Confocal microscopy.
Cells were fixed with 4% paraformaldehyde, followed by 50 mM NH4Cl treatment to quench aldehyde groups. Cells were imaged in a Nikon A1R confocal microscope using 60× objectives.
Statistical analysis.
Prism software (version 5.0c; GraphPad Software) was used for one-way analysis of variance (ANOVA) testing and two-tailed t tests.
MD.
Atomistic molecular dynamics (MD) simulations were performed on wild-type K-Ras and the phospho-membrane-targeting motif of K-Ras (phospho-tK) in a negatively charged bilayer following a previously described protocol (31). Briefly, a symmetric bilayer of 104 1-palmitoyl-2-oleoyl-sn-glycero-3-phosphocholine and 1-hexadecanoyl-2–(9Z-octadecenoyl)-sn-glycero-3-phospho-l-serine lipids and two peptides per leaflet was solvated by TIP3P water molecules using a simulation of a box of 110 by 65 by 95 Å3, and charge-neutralizing sodium ions were added. The resulting 650,000-atom system was energy minimized for 2,000 steps, with lipid and protein heavy atoms being fixed.
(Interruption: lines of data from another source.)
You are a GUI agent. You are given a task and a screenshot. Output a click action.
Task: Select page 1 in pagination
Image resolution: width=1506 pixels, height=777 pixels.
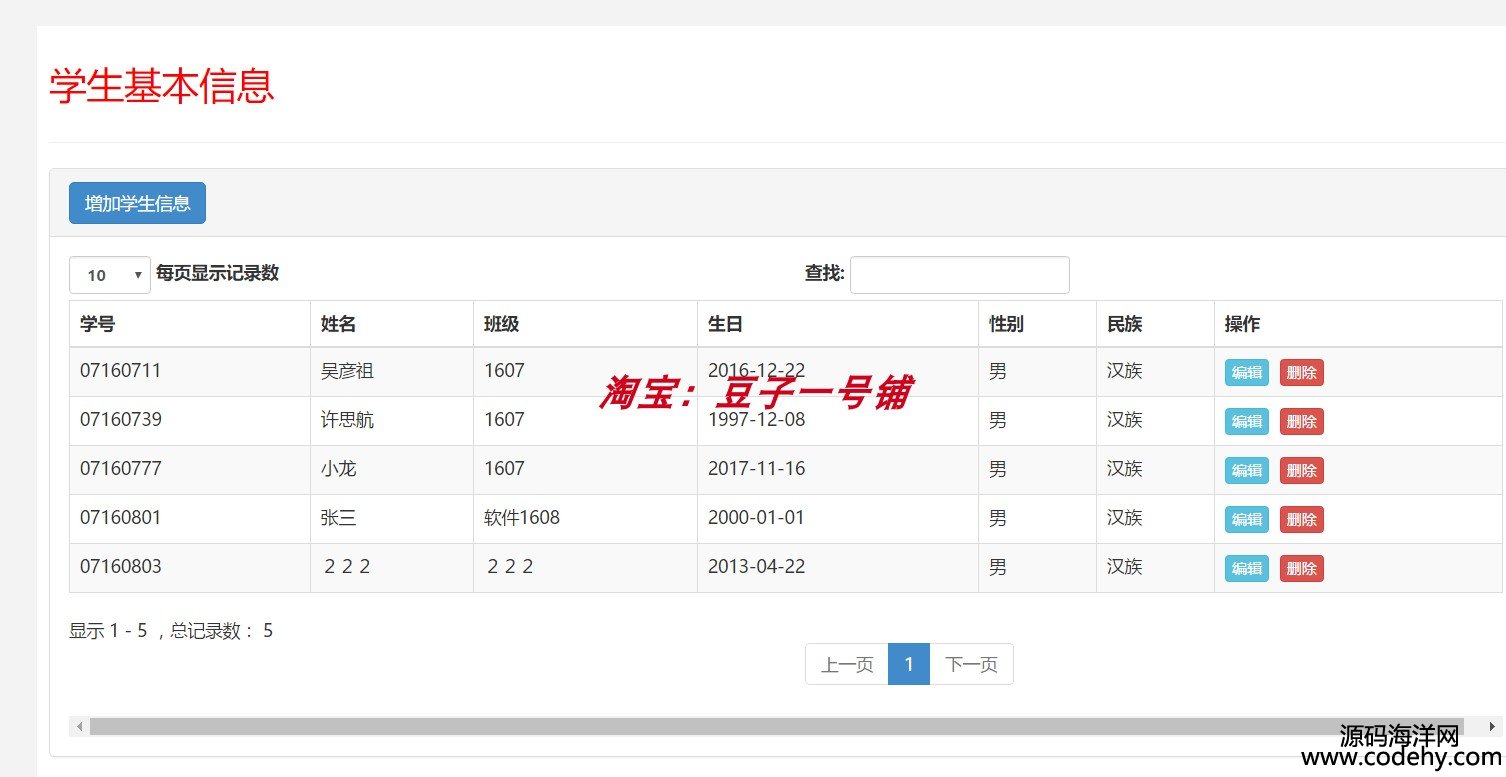(908, 665)
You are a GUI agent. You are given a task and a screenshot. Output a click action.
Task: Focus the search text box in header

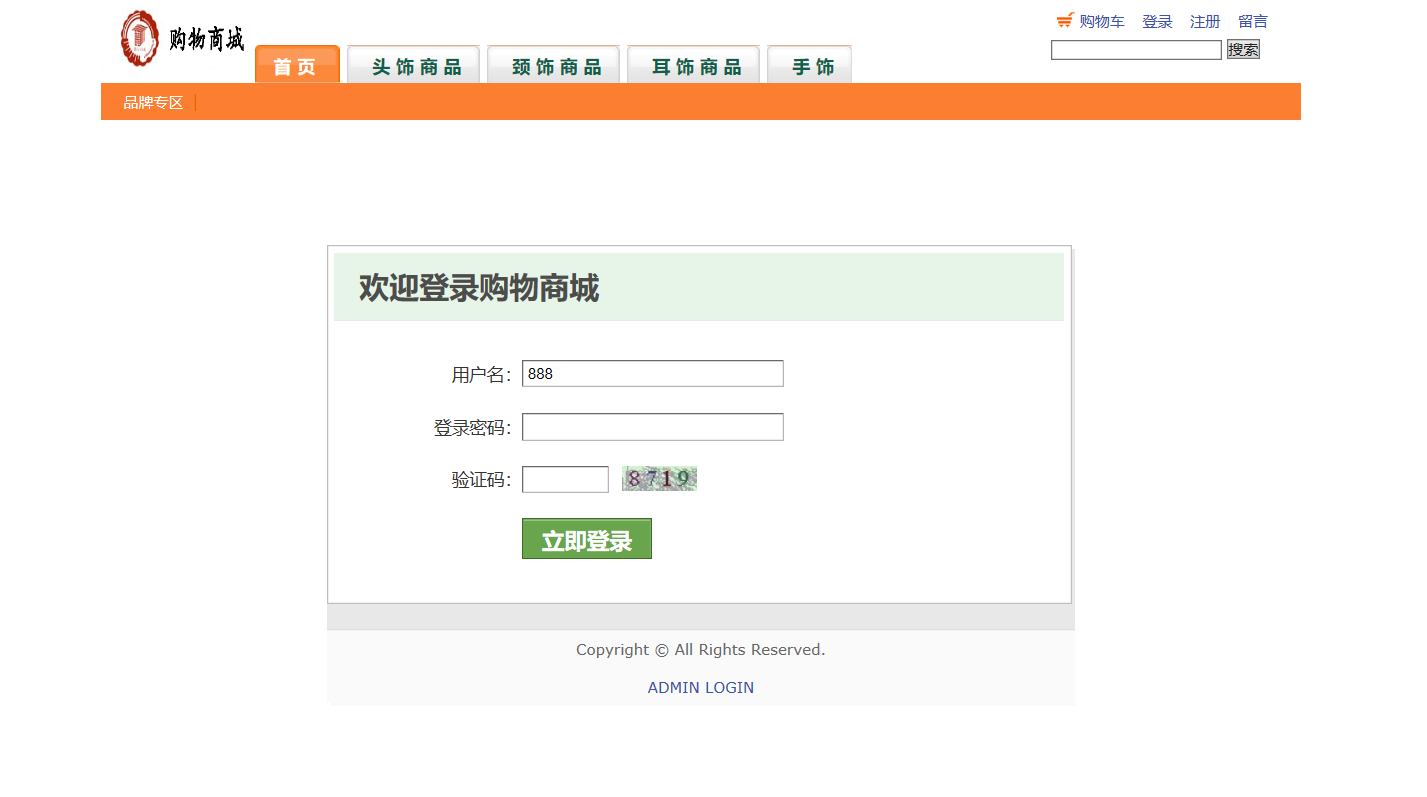[1136, 50]
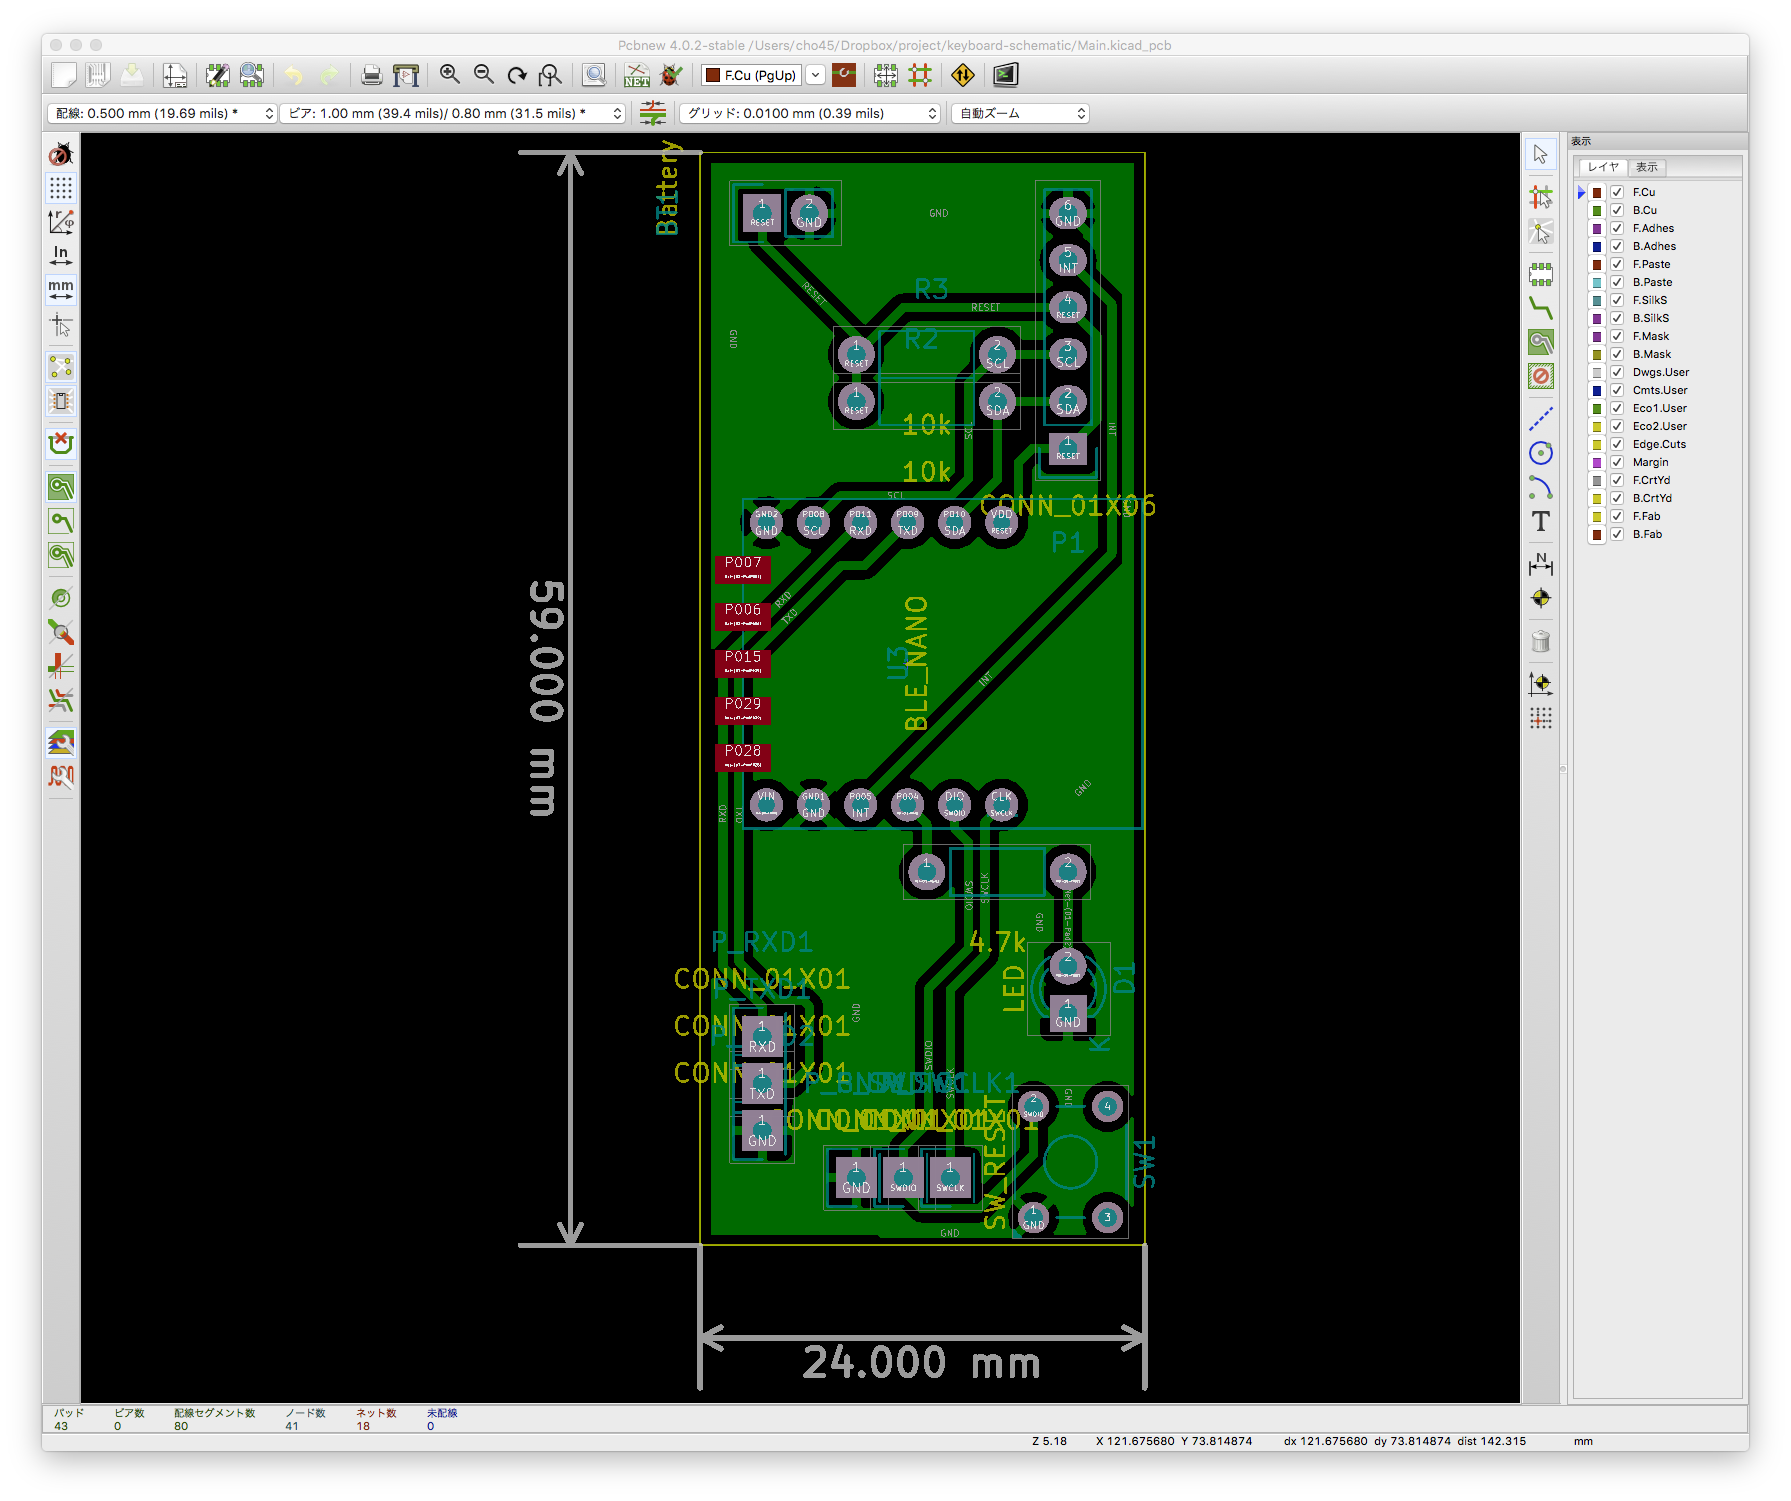Toggle the F.SilkS layer checkbox

tap(1617, 300)
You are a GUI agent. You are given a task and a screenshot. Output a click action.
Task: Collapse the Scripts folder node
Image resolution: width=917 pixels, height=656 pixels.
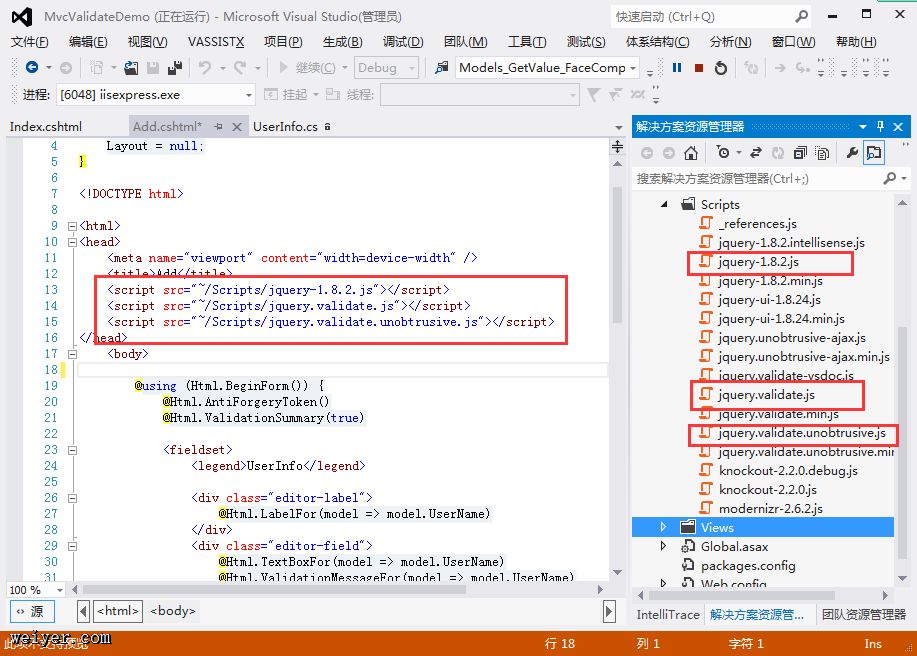coord(664,204)
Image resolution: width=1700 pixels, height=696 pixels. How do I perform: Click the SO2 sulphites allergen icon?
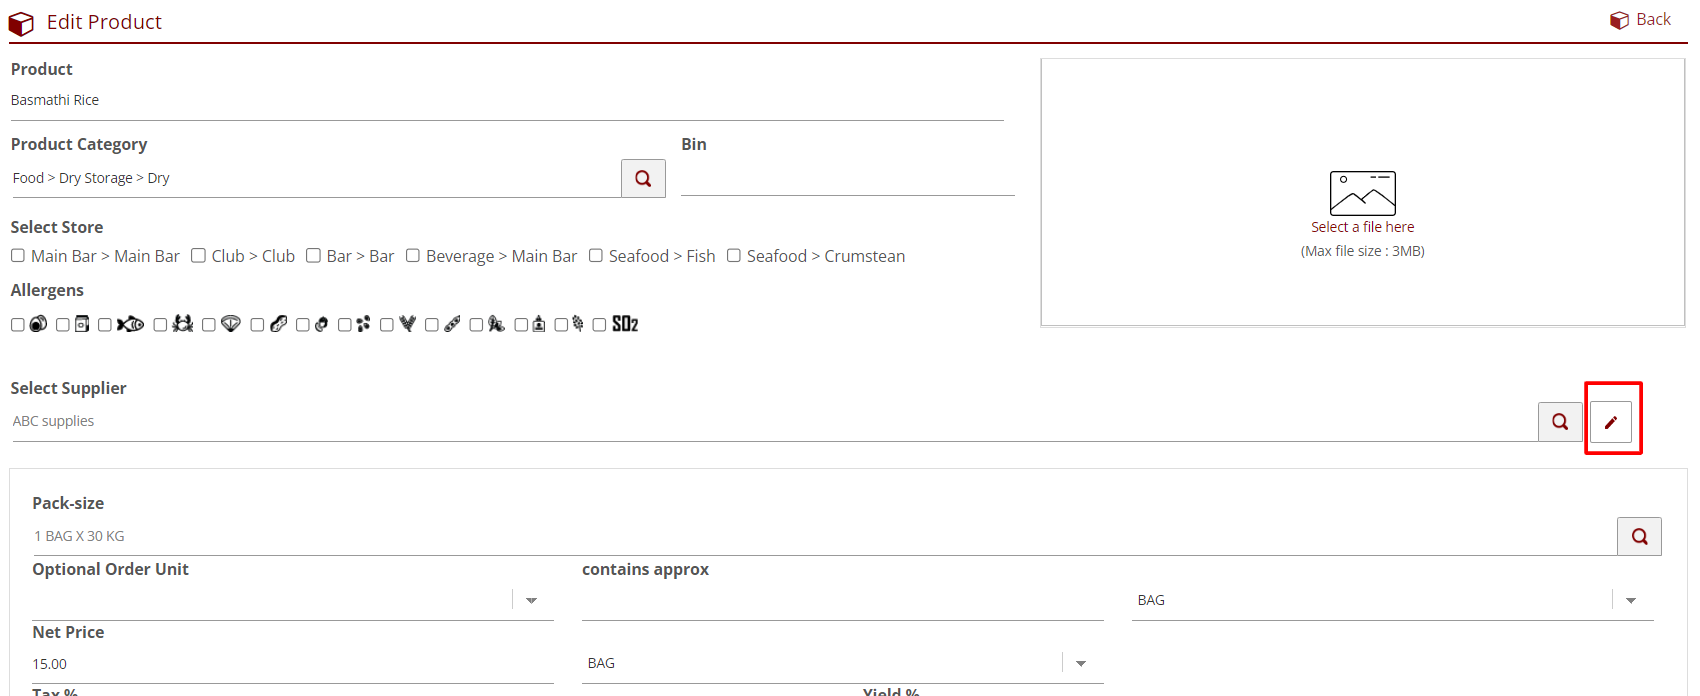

It was then equilibrated, using a time step of 1 fs, for 200 ps, with the lipid phosphate atoms and protein heavy atoms being harmonically restrained with a force constant (k) of 4 kcal/mol/Å2. This was followed by four steps of 100-ps runs with k scaled by 0.75, 0.50, 0.25, and 0. The resulting system was simulated for 1 μs with a 2-fs time step, with all bonds involving hydrogens being restrained by SHAKE, and by the use of particle mesh Ewald electrostatics with 12-Å and 14-Å cutoffs for nonbonded interactions and pair-list updates, respectively. Constant pressure (105 Pa) and temperature (310 K) were maintained using the Nose-Hoover Langevin piston and the Langevin thermostat methods, respectively. The force field was CHARMM27 (32) for proteins and CHARMM36 for lipids (33). Simulations were conducted with the NAMD2.9 program (34) for 1 μs.
RESULTS
AMPK activation triggers dissociation of K-Ras from the PM.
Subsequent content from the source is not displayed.